An Accelerated Integrity-secured Name Resolution Architecture Using Two Full-service Resolvers with and without DNSSEC Validation in Parallel

抄録

Domain Name System (DNS) is the most widely used name resolution architecture in the current Internet and Domain Name System Security Extensions (DNSSEC) is the fundamental solution for DNS cache poisoning attacks. However, some extra overhead caused by DNSSEC mitigated its wide deployment during the last two decades and there is still no effective solution. In order to mitigate the overhead caused by DNSSEC in DNS full-service resolvers, in the literature, we proposed a terminal-based DNSSEC validation solution.

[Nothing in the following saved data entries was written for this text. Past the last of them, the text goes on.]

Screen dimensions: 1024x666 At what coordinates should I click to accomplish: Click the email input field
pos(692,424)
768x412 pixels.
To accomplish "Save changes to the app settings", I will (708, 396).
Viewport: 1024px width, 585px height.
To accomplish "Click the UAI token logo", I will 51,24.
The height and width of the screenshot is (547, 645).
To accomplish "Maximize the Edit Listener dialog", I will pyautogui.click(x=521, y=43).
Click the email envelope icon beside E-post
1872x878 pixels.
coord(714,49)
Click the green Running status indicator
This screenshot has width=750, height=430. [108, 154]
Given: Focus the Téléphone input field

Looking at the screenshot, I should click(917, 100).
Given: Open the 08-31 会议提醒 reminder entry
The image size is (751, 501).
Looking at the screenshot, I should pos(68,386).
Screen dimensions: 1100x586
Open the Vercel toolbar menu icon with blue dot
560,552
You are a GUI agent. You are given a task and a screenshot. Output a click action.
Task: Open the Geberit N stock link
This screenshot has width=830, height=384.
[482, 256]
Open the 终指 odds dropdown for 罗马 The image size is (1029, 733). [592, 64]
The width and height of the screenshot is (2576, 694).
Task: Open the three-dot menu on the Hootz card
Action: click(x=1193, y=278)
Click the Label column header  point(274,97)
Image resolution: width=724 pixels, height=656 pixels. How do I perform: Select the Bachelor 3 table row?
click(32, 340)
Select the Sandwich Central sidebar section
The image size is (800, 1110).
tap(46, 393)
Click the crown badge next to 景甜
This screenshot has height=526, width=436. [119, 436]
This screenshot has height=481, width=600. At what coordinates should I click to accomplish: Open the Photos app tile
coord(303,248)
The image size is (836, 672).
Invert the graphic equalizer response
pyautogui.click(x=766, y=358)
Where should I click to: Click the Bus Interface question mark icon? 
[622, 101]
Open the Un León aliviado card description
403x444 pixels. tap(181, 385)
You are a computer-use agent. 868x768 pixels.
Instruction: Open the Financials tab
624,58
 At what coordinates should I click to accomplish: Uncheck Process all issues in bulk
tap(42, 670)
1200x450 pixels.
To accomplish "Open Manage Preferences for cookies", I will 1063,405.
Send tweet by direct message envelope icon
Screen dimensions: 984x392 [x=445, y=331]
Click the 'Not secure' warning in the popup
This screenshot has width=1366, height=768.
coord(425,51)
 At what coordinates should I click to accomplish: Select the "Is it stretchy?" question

The solution can help to avoid the extra overhead caused by DNSSEC validation on DNS full-service resolvers, but the results of DNSSEC validation cannot be shared among the end terminals. In the improved version, two DNS full-service resolvers, which are with and without DNSSEC validation respectively, are used in parallel in order to solve the issues. Though in the improved solution, one DNS full-service resolver (DNSSEC-enabled) can share the results among the terminals and the other full-service resolver (DNSSEC-disabled) can be used the terminal-based DNSSEC validation, the overhead issue on the end terminal still has not been solved. In this paper, we expanded the improved version by adding the functionality of terminating the slower name resolution process in order to reduce the resource consumption on end terminals. The evaluation results show that the integrity-secured name resolution works properly and the improvement of name resolution performance also has been confirmed.